Artikel teilen:

Wissenschaftler erforschen die Bibliothek im Kopf

Rund 40.000 Wörter hat jeder Erwachsene in seinem Gehirn abgespeichert. Forscher wollen erkennen, nach welchen Mustern sie geordnet sind. Das könnte beispielsweise dabei helfen, eine andere Sprache zu lernen.

Das Gehirn – eine Festplatte? Ein Informationsspeicher? Oder vielleicht doch eine Bibliothek im Kopf? Wissenschaftler greifen gern zu solchen Bildern, wenn sie dem menschlichen Denkorgan beim Arbeiten zusehen.

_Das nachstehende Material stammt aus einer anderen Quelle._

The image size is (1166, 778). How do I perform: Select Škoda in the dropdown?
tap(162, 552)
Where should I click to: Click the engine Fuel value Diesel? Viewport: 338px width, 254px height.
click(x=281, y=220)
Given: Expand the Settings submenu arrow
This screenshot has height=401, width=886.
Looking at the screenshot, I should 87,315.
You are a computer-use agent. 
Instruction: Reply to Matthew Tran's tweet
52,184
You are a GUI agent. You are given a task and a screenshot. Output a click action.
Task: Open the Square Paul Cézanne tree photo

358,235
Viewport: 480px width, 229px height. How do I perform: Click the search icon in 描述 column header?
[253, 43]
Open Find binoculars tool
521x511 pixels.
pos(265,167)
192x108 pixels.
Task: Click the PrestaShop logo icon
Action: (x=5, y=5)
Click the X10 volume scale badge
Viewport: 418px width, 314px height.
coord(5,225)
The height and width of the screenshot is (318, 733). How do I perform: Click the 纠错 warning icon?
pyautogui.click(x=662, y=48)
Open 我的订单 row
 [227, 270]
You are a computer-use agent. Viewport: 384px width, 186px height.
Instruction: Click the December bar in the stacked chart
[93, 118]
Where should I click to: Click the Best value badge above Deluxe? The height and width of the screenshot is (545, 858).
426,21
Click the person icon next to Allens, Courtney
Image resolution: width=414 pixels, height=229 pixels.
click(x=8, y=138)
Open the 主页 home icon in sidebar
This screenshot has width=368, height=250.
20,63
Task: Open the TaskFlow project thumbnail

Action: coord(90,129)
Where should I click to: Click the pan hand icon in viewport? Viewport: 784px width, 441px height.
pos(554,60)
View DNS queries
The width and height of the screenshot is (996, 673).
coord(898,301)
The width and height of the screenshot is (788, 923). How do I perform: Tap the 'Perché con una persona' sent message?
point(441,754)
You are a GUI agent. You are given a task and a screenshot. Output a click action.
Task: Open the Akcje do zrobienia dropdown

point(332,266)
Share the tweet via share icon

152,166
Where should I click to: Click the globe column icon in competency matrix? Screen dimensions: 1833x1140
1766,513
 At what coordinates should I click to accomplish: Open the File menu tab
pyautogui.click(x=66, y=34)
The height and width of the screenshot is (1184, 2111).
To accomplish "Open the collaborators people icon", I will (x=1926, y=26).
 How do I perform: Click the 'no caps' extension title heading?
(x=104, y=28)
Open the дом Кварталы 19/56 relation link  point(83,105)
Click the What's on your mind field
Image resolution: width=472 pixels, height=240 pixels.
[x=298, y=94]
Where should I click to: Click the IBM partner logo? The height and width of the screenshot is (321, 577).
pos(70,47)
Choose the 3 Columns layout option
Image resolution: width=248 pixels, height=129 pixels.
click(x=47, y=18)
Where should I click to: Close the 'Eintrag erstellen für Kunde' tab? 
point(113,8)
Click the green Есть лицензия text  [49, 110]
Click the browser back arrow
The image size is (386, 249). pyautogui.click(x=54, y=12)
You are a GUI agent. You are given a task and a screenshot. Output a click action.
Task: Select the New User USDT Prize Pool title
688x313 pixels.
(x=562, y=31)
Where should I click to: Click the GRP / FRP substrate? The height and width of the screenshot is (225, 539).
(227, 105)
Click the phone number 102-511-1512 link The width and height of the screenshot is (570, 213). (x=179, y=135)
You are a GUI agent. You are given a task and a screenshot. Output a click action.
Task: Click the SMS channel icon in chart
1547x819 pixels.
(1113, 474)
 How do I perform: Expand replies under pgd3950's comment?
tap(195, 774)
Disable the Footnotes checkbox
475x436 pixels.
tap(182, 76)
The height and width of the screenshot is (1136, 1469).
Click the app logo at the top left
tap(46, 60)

Forscher aus aller Welt wollen derzeit herausfinden, wie das Gehirn Worte speichert und abruft. Jeder Bundesbürger kann helfen – durch Beteiligung an einem fünf Minuten dauernden Spiel, das im Internet unter https://smallworldofwords.org/de aufgerufen werden kann.

Die Sprach- und Gedächtnisforscher – darunter Wissenschaftler des Max-Planck-Instituts für Bildungsforschung in Berlin – beschreiben das Gehirn als “mentales Lexikon”, in dem der Wortschatz eines Menschen abgespeichert ist. “Ein durchschnittlicher Erwachsener kennt rund 40.000 Wörter, die in seinem mentalen Lexikon gespeichert sind”, betonen sie. “Dieses Lexikon ermöglicht es uns, schnell und effektiv zu kommunizieren, da wir alle eine ähnliche Vorstellung von den Bedeutungen und Verwendungen dieser Wörter haben.”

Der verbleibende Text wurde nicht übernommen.